YOUR GOAL
Put the lines below into a numbered list, starting with the line that contains "You are a GUI" and running through the last line. Skip blank lines and leave the pictures out.

########

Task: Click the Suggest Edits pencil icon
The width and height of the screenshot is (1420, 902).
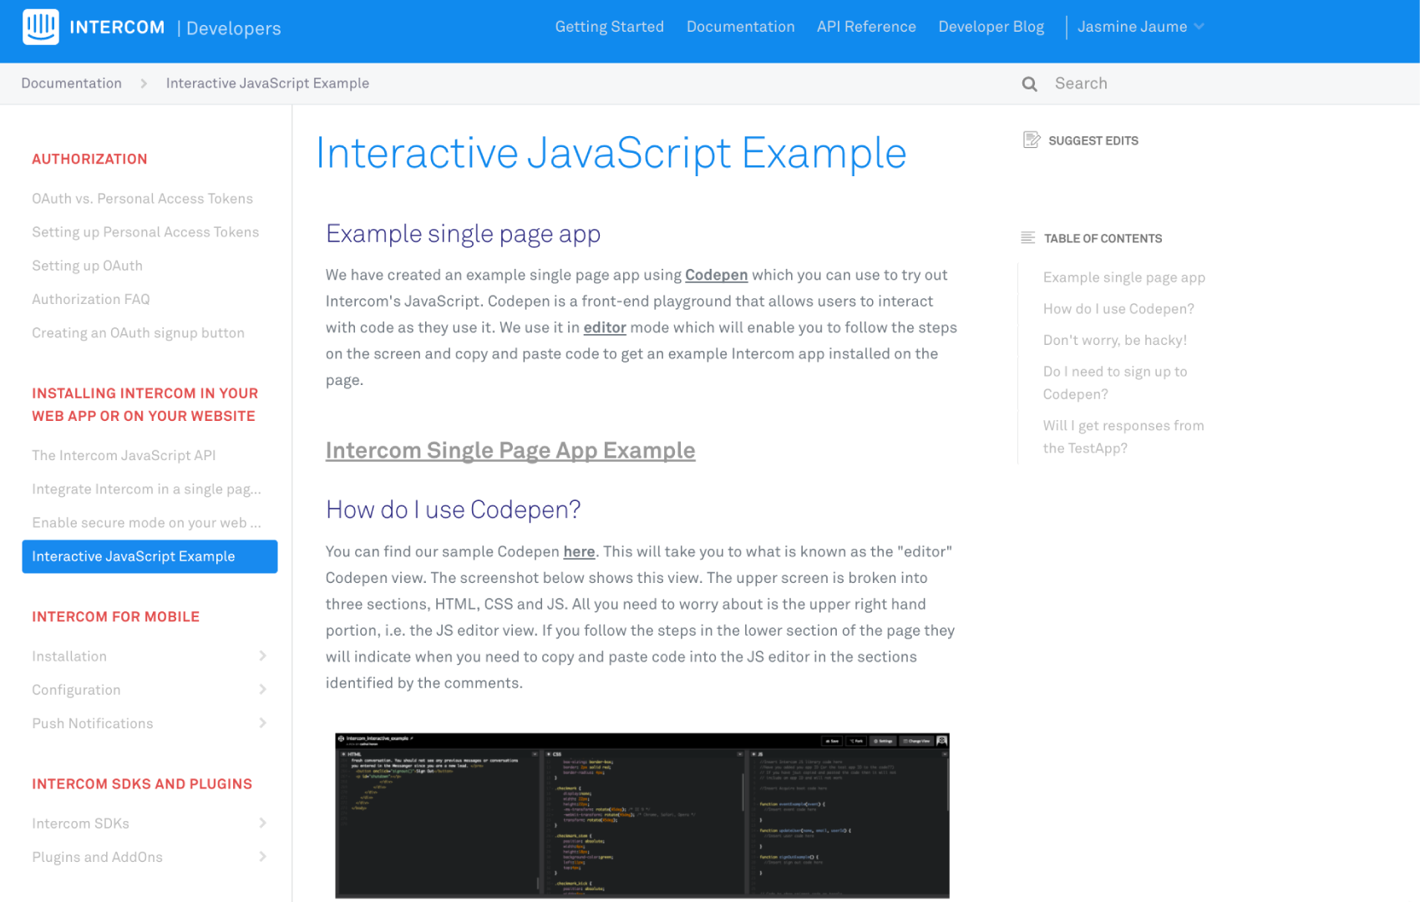Action: [x=1032, y=139]
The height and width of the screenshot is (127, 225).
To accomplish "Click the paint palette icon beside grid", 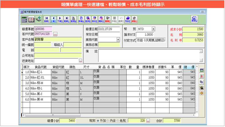I will [x=202, y=93].
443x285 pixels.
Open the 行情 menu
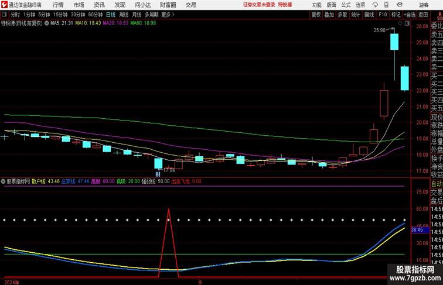[58, 5]
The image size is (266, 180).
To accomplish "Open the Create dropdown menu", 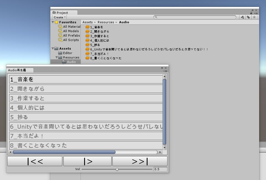I will pyautogui.click(x=60, y=17).
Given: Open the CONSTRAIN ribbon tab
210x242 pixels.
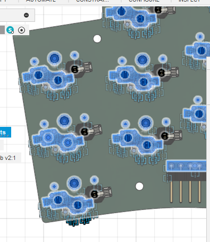Looking at the screenshot, I should tap(93, 1).
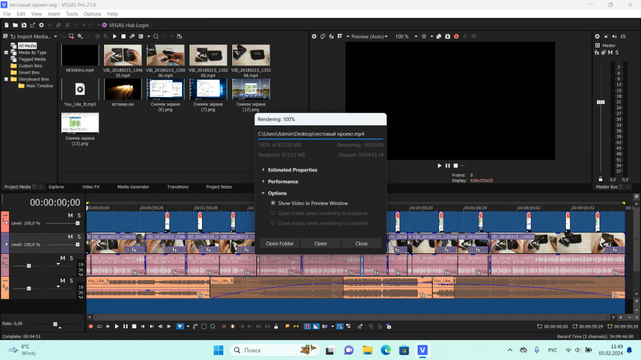Open video FX in preview toolbar

coord(331,36)
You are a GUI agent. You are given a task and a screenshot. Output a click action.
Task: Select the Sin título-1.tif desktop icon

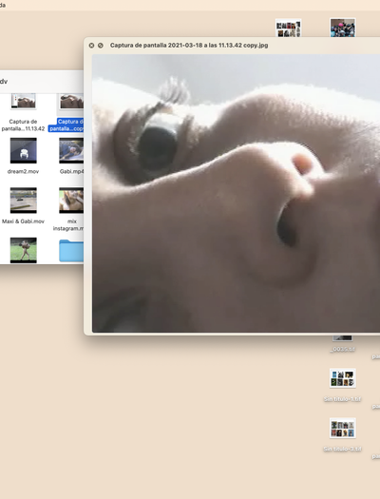(x=343, y=378)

########

ANSWER IN FULL
1. You are a GUI agent. You are given a task and a screenshot. Output a click action.
2. Task: Select the Sin título-1.tif desktop icon
3. (x=343, y=378)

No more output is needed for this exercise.